Remember the Pixar films of yore? Those sweet, innocent, simple productions free of convoluted plots and overly elaborate settings? Those feel-good movies you could watch again and again and again? Those movies made first and foremost for kids and their imagination? The first two “Toy Story” films, “A Bug’s Life,” “Monster’s Inc.,” “Finding Nemo” and “The Incredibles” were all films released before Disney purchased Pixar for $7.4 billion in 2006. You’d be hard-pressed to find a single person who honestly dislikes any one of these films. However, Pixar movies produced after the acquisition do not share the same unanimous respect that the earlier movies inspire.
Few people will deny that the two “Cars” films are horrible. “Brave” was met with very mixed reviews. Many people love “Wall-E” and “Up,” although some, like myself, found the emotions in these films to be false and the storylines flat. My personal favorite Pixar movie is “Ratatouille,” but all too often when I tell this to people, they jeer and ramble about those snobbish French. The only recent movie that breaks this lackluster trend is “Toy Story 3.” I haven’t heard a single complaint lodged against it. Why did this happen? What happened to Pixar after Disney took control?
From 1991 to 2006, there was indeed a partnership between Disney and Pixar. Pixar was responsible for the creation and production of films while Disney handled marketing and distribution. This, in effect, kept all creative decisions safely in Pixar’s hands. Pixar was a small, independent and self-determining company, at times employing only 42 people. The company made movies with quality over profit in mind.
However, then things became “Disneyfied.” With the creation of Disney-Pixar in 2006, Disney took an active role in the production of Pixar films. Movie concepts were to be screened and approved by Disney. Because the budgets of Disney-Pixar movies were higher than they had been without Disney, only sure box-office hits were approved. The films became duller with higher budgets. They feel engineered rather than artistically crafted. The old movies were charming in their naivete and cheerful bliss; the new movies are frustrating in their overbearing settings, characters and plots.
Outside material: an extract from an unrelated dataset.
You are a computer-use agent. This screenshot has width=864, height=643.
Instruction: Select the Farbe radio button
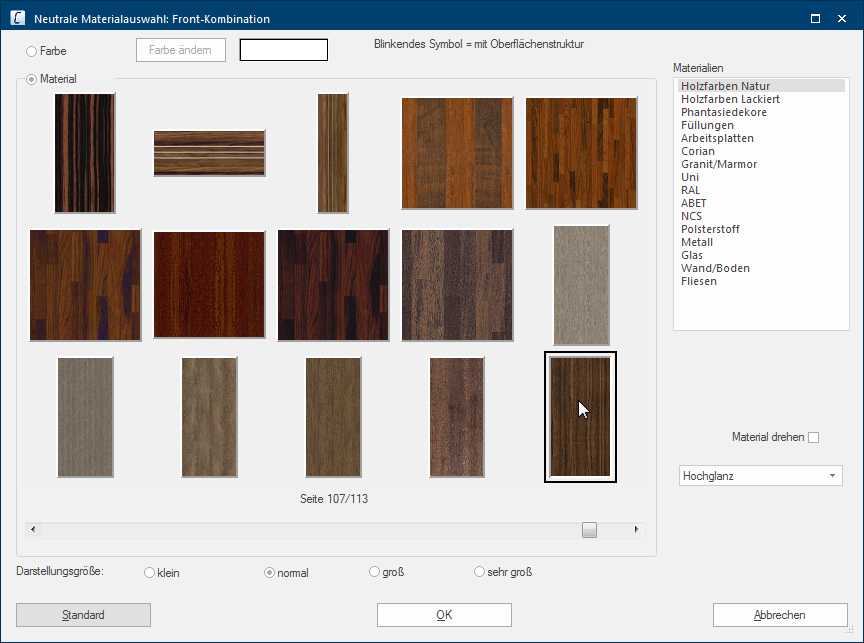click(x=32, y=50)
Perhaps one contributing factor to Pixar’s decline is that beginning in 2006, Pixar has released a film every year. Before 2006, films were released two years apart on average. Pixar also suffered the loss of Steve Jobs in 2006. Jobs had been the CEO of Pixar for 11 years before 2006. After the transaction, Jobs abandoned his leading role at Pixar and became the single largest shareholder on Disney’s board of directors. In fact, upon his death, the majority of his estate’s worth was derived from Disney, not Apple.
I wish for a return to those good ol’ simple-minded Pixar masterpieces. Maybe I’m seeing through the lens of nostalgia — if I had spent my childhood years with “Wall-E” or “Up,” I might prefer them to “Finding Nemo” or “Monsters Inc.” Pixar seems to prefer its old movies, too — what else would explain all these recent sequels? (In addition to “Toy Story 3,” Pixar has slated upcoming releases for “Finding Nemo 2” and “Monster’s University,” a “Monster’s Inc.” prequel). Unfortunately, Pixar has lost originality in pursuit of easy money. The sequel is almost always worse than the original. Sequels exploit the novelty of yesteryear rather than surprising us with further creative originality. Ed Catmull, the current president of Pixar, can learn from his own advice: “We as executives have to resist our natural tendency to avoid or minimize risks, which, of course, is much easier said than done. In the movie business and plenty of others, this instinct leads executives to choose to copy successes rather than try to create something brand-new.” Nevertheless, “Monster’s University” may prove to be very exciting for the Dartmouth community — the university setting looks like it may even be modeled after our very own Baker Bell Tower and Webster Hall.
I hope Pixar will go on to hire fresh talent and pursue creativity without the necessity of hungering for the big bucks that come from the next predictably formulaic blockbuster. One intriguing prospect scheduled for release in the far future is Pixar’s first live-action film, “1906,” a historical disaster film based on the 1906 San Francisco earthquake. Directed by Brad Bird, the same man who wrote and directed “The Incredibles,” this movie is sure to reintroduce creative risk to Pixar.